Text section =
/---

A critical US aviation warning system that went down on Saturday has been restored, officials said.
The Federal Aviation Administration’s “Notice to Air Mission,” or NOTAM, system was restored on Sunday morning, as the hitch caused the latest difficulty for the US aviation system in the past week.
The system went down late on Saturday, prompting the agency to set up a hotline to send notices every 30 minutes with updates to airlines.
The NOTAM system provides pilots, flight crews and other users of US airspace with critical safety notices. It could include items such as taxiway lights being out at an airport, nearby parachute activity or a specific runway being closed for construction.
US Transportation Secretary Sean Duffy said the system was old and needed an upgrade.
“There was minimal disruption,” Duffy told CNN’s “State of the Union” program. “There’s a process in place right now to get this system fixed. We want to expedite that and get this new system in place. This is an old system that needs to be upgraded.”
Duffy had said late on Saturday that the issue could have led to some flight delays on Sunday. FlightAware, a company that tracks flights, said there were 1,133 delays of US flights on Sunday. It is not clear how many were related to the NOTAM outage.

\---

Records shown =
/---

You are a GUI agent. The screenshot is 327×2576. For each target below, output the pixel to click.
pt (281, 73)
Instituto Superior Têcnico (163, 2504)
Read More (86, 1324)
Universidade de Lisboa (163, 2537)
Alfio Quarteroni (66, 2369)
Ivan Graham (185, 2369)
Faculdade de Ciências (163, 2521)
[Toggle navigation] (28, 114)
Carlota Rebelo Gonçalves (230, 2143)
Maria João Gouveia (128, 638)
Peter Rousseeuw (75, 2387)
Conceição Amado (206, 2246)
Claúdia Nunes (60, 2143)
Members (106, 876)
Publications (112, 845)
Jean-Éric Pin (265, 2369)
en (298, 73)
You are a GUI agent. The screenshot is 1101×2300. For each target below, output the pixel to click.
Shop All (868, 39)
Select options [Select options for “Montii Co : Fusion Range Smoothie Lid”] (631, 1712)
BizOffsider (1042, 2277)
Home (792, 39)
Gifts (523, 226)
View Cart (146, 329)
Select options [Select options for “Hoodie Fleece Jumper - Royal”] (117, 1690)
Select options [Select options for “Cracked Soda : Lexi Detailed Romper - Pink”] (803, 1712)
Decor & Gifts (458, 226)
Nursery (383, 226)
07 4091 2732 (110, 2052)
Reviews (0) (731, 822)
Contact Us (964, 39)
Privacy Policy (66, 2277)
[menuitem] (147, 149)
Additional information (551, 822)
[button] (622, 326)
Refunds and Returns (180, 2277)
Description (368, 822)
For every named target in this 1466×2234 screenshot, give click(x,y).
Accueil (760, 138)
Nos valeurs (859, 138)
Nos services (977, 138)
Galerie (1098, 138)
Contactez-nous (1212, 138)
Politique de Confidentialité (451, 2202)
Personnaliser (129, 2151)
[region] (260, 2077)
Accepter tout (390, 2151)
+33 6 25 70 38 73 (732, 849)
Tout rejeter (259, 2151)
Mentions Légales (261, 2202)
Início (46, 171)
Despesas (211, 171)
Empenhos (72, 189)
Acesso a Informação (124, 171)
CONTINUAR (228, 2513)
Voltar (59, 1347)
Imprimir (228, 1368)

\---

Directions = Continue the article on the FAA's NOTAM system outage, starting after its final sentence. The items that accompany the article are not needed for anything here.

Result for this exercise =
A NOTAM outage in January 2023 led to the first nationwide US ground stop since 2001, disrupting more than 11,000 flights. The FAA said in 2023 it planned to discontinue an older NOTAM system by mid-2025.
According to agency officials, an FAA contractor unintentionally deleted files in the NOTAM system, causing the 2023 outage.
The US aviation system has faced a difficult week.
On Wednesday, an American Airlines passenger jet and a military helicopter collided near Ronald Reagan Washington National Airport, killing 67 people, the first fatal US passenger airline crash since 2009 and the deadliest US air disaster since 2001.
On Friday, a medical evacuation plane crashed soon after takeoff in Philadelphia with a child and five others on board. All died as did a person on the ground.